The timing for 1Sharpe Ventures' thesis has become particularly acute. Artificial intelligence, cloud infrastructure, mobile-first design, and modern data analytics have matured to the point where they can address long-standing inefficiencies in these sectors. A landlord managing rental properties, a construction company coordinating subcontractors, or an insurance underwriter assessing risk can now leverage tools that were simply unavailable a decade ago. 1Sharpe Ventures positions itself as the bridge between founders with novel technological ideas and the distribution networks, relationships, and operational expertise required to scale in these traditionally conservative industries[4].
The firm's influence extends beyond individual portfolio company exits. By directing institutional capital toward the "Forgotten 50%," 1Sharpe Ventures is reshaping venture capital's allocation patterns and signaling to other investors that transformative returns may lie in sectors previously dismissed as unsexy or too fragmented for venture-scale returns.
Quick Take & Future Outlook
1Sharpe Ventures represents a maturing recognition within venture capital that the highest-impact opportunities often lie in plain sight—in the industries that employ millions, generate trillions in economic value, and have resisted technological transformation precisely because they lack the venture ecosystem's attention. The firm's founders have already proven they can identify, build, and scale businesses in these spaces, and their venture division is now systematizing that capability.
Looking ahead, 1Sharpe Ventures will likely benefit from accelerating AI adoption, regulatory tailwinds favoring fintech and proptech innovation, and growing institutional appetite for venture exposure to non-traditional sectors. The critical variable will be execution: whether the firm can maintain its operational edge as it scales its portfolio, and whether its portfolio companies can achieve the kind of market dominance that justifies venture-scale returns in traditionally fragmented industries.

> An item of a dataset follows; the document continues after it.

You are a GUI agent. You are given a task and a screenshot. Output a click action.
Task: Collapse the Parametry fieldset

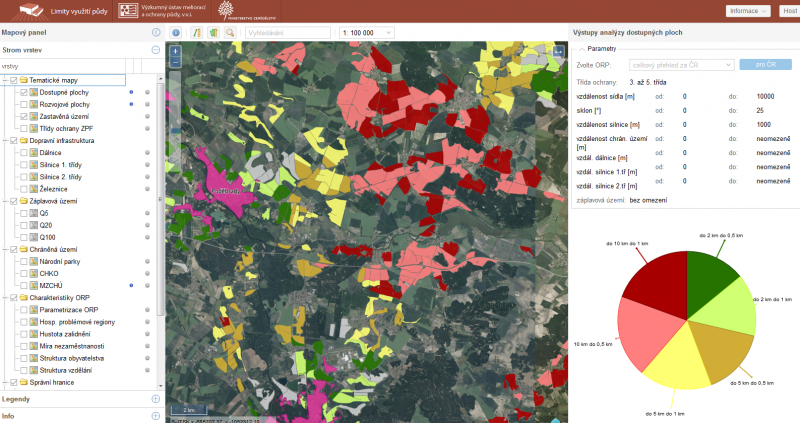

The broader implication is significant. If 1Sharpe Ventures succeeds in proving that venture capital can generate outsized returns by transforming the "Forgotten 50%," the venture ecosystem's capital allocation patterns could shift meaningfully over the next decade. That shift would represent not just financial opportunity, but a reorientation of innovation toward the sectors that matter most to the real economy.